George Connor was an extremely popular professor, and in 1963 the University of Chattanooga senior class presented him with the Ivy Award, the highest honor given by the graduating class. Six years later, the 1969 the University yearbook was dedicated in his honor. The recognition continued in 1973 when Connor was named as a Alexander and Charlotte Patten Guerry Professor, an honor bestowed on a section group of outstanding professors.
Professor Connor dedicated his life to education, and in 1985, his colleagues, former students, and friends endowed the George C. Connor Professorship in American literature in honor of Connor’s 26 years of service to the university. Connor died on August 20, 2002 and is buried in Chattanooga Memorial Park.
Citation"Biography." George C. Connor Society. https://sites.google.com/site/georgecconnorsociety/biography.
Citation“Connor, George.” Chattanoogan.com. Last modified August 20, 2002. http://www.chattanoogan.com/2002/8/20/25423/Connor-George.aspx.

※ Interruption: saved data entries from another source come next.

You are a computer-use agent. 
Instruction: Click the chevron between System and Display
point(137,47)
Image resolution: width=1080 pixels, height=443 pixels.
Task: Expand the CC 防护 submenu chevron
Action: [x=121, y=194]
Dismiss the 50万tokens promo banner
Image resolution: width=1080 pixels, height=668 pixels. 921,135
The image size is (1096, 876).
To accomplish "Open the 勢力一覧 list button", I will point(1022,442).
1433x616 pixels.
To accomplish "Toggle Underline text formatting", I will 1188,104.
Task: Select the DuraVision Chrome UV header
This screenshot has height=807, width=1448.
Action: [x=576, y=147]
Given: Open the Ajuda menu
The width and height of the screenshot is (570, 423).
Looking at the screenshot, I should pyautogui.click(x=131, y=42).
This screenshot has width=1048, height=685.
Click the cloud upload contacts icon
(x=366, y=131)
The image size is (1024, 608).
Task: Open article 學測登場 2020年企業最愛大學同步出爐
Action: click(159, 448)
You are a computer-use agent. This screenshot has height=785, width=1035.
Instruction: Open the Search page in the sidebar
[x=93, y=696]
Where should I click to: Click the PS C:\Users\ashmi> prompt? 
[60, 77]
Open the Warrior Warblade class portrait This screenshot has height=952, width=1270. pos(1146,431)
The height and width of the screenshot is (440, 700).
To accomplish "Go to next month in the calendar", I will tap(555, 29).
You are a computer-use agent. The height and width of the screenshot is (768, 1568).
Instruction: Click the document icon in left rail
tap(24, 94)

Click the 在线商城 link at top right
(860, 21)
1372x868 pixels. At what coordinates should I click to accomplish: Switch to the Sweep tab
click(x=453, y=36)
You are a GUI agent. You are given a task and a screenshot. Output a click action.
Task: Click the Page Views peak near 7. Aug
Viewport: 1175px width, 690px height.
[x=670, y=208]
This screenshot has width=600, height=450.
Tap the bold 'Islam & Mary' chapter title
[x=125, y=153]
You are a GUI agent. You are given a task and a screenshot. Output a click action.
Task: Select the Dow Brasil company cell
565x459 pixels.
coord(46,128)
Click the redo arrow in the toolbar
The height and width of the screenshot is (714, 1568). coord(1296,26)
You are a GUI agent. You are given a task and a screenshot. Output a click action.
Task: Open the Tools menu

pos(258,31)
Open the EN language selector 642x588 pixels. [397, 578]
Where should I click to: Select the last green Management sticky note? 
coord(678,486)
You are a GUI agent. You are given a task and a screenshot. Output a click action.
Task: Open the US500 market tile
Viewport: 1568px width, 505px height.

Found in 1 Collection or Record:
Collection — Multiple Containers
Scope and Contents This collection contains book manuscripts, essays, lectures, and correspondence with authors, including Robert Penn Warren and C. S. Lewis regarding literature from circa 1920 to 1942. The collection also includes early drafts of his autobiography, The Craft So Long to Learn: A Personal Chronicle of Mind and Spirit, which was published posthumously which was published posthumously by the George Connor Society in 2004 under the title Living with the ...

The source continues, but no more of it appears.